14日目:スポンジ
深夜を過ぎて空が薄暗い青色に染まる中、オズ村の番人を務めている男は槍を肩にかけながら深いあくびをした。
もうすぐ夜が明ける。今日も外敵からの侵入はなかったと昨日の酒が重くのしかかる瞼をなんとかあげながら男は安堵の表情を浮かべた。
オーガ討伐を目的とした冒険者パーティーが壊滅し、その生き残りが帰還して約一週間。都の血みどろな政争も、他国との国境を接する地域の殺伐とした空気とも離れたこの辺境の開拓村にも、ついに徴兵令が布告されることになった。
といっても王都からではなくここ一帯を治める大貴族、それに従属する伯爵家からのものであるが、オーガによる銀級冒険者パーティーの壊滅は普段から私欲のままに生き、自身の権益を守ることにしか関心を示さない貴族の思い腰を上げる程には危険視しているようだ。
なにせ銀級冒険者となれば兵士の一個大隊分を務める程の戦力を有していると一般的に言われている。
その損失は外観内憂に苛まれ、盗賊やモンスターが跋扈し、あまつさえ人手不足の田舎では無視することは出来ない。
既にこの地を納める伯爵は上役に金級、もしくは同等の銀級冒険者の派遣の仲介を依頼したようだ。
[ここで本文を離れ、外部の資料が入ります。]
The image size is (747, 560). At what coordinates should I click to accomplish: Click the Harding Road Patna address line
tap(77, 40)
しかし返事は来ていない。そのため支援が来るまでの間はその補填として農奴から兵を聴収する事になったのだ。そしてその不運な一人の中に入ってしまったこの門番の男は、小さく息を吐きながら目先の大森林を見つめた。
オズの大森林――この村の名前の由来にもなった大森林はこの村から東一帯に位置し、その広さは国土の五分の一にもなると都のお偉いさん方や学者様が言ってたという商人の話しを、男はどこかで聞いたのを覚えている。
とうぜんその大森林から採れる山の幸は膨大だ。だがそれより重要なものがある。
それがオズ大森林の東方――ボリバル山脈のから流れ出るボリバル河と呼ばれる幅10Kmにもおよぶ大河の存在だ。
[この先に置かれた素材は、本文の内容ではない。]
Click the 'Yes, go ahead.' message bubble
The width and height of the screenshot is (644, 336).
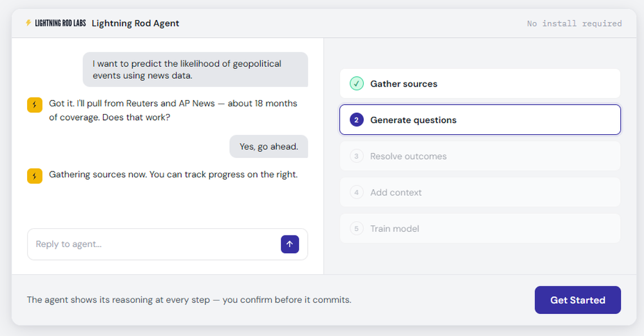[x=269, y=146]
山から肥沃な土壌を無数に運んでくるこの大河と支流によって大森林は形成されている。その膨大な栄養分を農業に活用できれば国力は何十倍にも増えるだろう。そのためここら一帯を支配する王国の建国から200年、地道に木々を切り倒し、開拓地を増やしていったのだ。
男が守るこの村より西方20Km、南北50Kmは元大森林であった。
しかし男が生まれた時期より開拓の速度は鈍化していく事になる。それが今回の徴兵令布告の原因ともなったオーガたちの存在である。今となれば激減したものの、自分の子供の頃は人間よりオーガの数の方が多かったという。
にわかには信じられないが、開拓村が出来てからある墓地の規模を見れば信じざるを得ないと男は思った。だから恩義も忠義の欠片の無い農奴にしては、その睡魔に抗いながら門番の職を真剣に勤めていた。もっとも大変な畑仕事より立ってるだけの門番のほうが楽だというのも理由だが、それでも自分の命がかかっている以上は手を抜こうとは思っていなかった。
しかし不運かな。男は気が付かなかった。
東方の大森林を見つめる後ろ――南南東より出て、子供ぐらいであれば顔だけ残してすっぽりと覆ってしまう程の麦畑から、自身のコメカミめがけて石礫が飛んできている事を。
甲高い空気を切る音が少しずつ大きくなっていく。その音でウツラウツラとした男の意識が目覚めようとしたことろで、何かが爆ぜたような、乾いた音と共に男の意識は暗闇に転じた。